Following up on my previous post Link here, the other challenge we are now facing is find the best match for an Address field [ADDR_LINE_1, ADDR_LINE_2, CITY, STATE, ZIP].
We want to return all the records in the database that would be a possible match to an incoming Address record[from the file]. The scenario is:
Following are 2 records in the database;
ADDR_LINE_1, ADDR_LINE_2 , CITY , STATE, ZIP
001 Chestnut Avenue, Apt 100 , Indiana , IN , 9999
Apt 100 , 001 Chestnut Ave., Indianapolis, IN , 9999
For an incoming record, as follows
ADDR_LINE_1, ADDR_LINE_2, CITY , STATE, ZIP
1 Chestnut Avenue, Apt 100 , Indiana , IN , 9999
I want to detect the record as an existing record and list the both of the above possible matches.
[Note:] The order of the database entries are interchanged, but still should be listed as a possible match.
Can anyone please provide suggestions as to how I can go about it?

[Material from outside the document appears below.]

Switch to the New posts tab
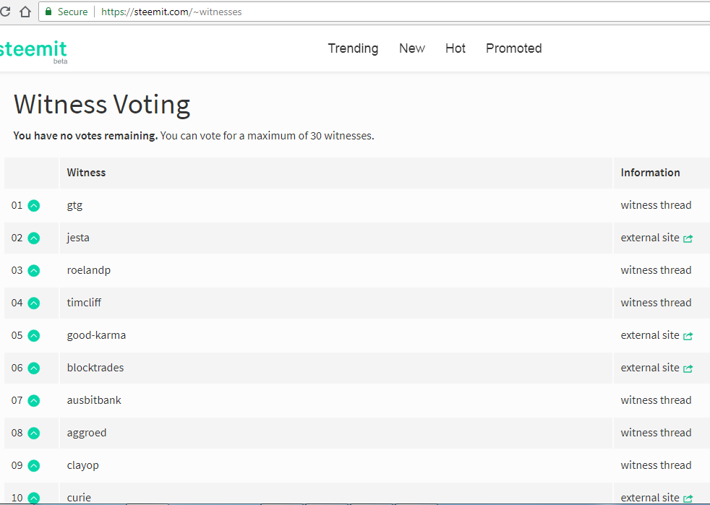click(412, 48)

Depending on the Oracle version, you may be able to use the UTL_MATCH package to generate a similarity score and then fiddle with what threshold score seems reasonable to you. For example, there is a 96% similarity between the string ‘001 Chestnut Avenue’ and the string ‘1 Chestnut Avenue’ using the Jaro-Winkler algorithm
Obviously, you’d likely need to do some work to identify what weighting to give various fields– presumably, for example, you’d have a higher threshold to match on the city which is likely to be relatively standardized than on the second line of the address.